**Dataset records**

——

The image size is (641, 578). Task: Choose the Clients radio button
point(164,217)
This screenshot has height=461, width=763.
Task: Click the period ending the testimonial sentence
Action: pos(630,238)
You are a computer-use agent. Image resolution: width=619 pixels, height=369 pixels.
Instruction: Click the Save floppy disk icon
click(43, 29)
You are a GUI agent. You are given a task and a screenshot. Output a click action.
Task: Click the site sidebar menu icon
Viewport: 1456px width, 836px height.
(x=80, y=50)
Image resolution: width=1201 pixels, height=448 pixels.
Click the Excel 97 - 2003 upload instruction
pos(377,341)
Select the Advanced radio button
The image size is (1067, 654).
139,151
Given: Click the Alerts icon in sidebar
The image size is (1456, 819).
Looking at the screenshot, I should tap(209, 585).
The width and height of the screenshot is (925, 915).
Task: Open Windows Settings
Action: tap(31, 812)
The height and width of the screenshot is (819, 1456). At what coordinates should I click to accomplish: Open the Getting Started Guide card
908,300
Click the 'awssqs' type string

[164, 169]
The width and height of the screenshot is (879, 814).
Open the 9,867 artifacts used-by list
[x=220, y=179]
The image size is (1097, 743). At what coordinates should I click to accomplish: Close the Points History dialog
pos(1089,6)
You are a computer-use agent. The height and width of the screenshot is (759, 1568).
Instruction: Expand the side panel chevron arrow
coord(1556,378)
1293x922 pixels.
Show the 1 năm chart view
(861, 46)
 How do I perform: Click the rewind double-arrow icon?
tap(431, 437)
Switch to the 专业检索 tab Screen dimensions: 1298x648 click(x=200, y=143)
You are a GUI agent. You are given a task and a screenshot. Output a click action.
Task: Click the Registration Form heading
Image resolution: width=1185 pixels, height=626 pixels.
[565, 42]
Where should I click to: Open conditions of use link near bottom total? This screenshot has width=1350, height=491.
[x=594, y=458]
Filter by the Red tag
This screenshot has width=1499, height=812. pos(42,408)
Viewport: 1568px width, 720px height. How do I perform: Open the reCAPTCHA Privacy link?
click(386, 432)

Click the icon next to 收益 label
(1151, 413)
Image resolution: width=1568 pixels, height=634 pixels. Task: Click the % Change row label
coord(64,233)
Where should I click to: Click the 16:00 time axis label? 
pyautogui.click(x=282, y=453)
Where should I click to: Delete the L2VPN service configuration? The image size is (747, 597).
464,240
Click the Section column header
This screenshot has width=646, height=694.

——

**What you should do**
Copy out every one of the lines above exactly as they appear.

**Result for this exercise**
The image size is (641, 578). Task: Choose the Clients radio button
point(164,217)
This screenshot has height=461, width=763.
Task: Click the period ending the testimonial sentence
Action: pos(630,238)
You are a computer-use agent. Image resolution: width=619 pixels, height=369 pixels.
Instruction: Click the Save floppy disk icon
click(43, 29)
You are a GUI agent. You are given a task and a screenshot. Output a click action.
Task: Click the site sidebar menu icon
Viewport: 1456px width, 836px height.
(x=80, y=50)
Image resolution: width=1201 pixels, height=448 pixels.
Click the Excel 97 - 2003 upload instruction
pos(377,341)
Select the Advanced radio button
The image size is (1067, 654).
139,151
Given: Click the Alerts icon in sidebar
The image size is (1456, 819).
Looking at the screenshot, I should tap(209, 585).
The width and height of the screenshot is (925, 915).
Task: Open Windows Settings
Action: tap(31, 812)
The height and width of the screenshot is (819, 1456). At what coordinates should I click to accomplish: Open the Getting Started Guide card
908,300
Click the 'awssqs' type string

[164, 169]
The width and height of the screenshot is (879, 814).
Open the 9,867 artifacts used-by list
[x=220, y=179]
The image size is (1097, 743). At what coordinates should I click to accomplish: Close the Points History dialog
pos(1089,6)
You are a computer-use agent. The height and width of the screenshot is (759, 1568).
Instruction: Expand the side panel chevron arrow
coord(1556,378)
1293x922 pixels.
Show the 1 năm chart view
(861, 46)
 How do I perform: Click the rewind double-arrow icon?
tap(431, 437)
Switch to the 专业检索 tab Screen dimensions: 1298x648 click(x=200, y=143)
You are a GUI agent. You are given a task and a screenshot. Output a click action.
Task: Click the Registration Form heading
Image resolution: width=1185 pixels, height=626 pixels.
[565, 42]
Where should I click to: Open conditions of use link near bottom total? This screenshot has width=1350, height=491.
[x=594, y=458]
Filter by the Red tag
This screenshot has width=1499, height=812. pos(42,408)
Viewport: 1568px width, 720px height. How do I perform: Open the reCAPTCHA Privacy link?
click(386, 432)

Click the icon next to 收益 label
(1151, 413)
Image resolution: width=1568 pixels, height=634 pixels. Task: Click the % Change row label
coord(64,233)
Where should I click to: Click the 16:00 time axis label? 
pyautogui.click(x=282, y=453)
Where should I click to: Delete the L2VPN service configuration? The image size is (747, 597).
464,240
Click the Section column header
This screenshot has width=646, height=694.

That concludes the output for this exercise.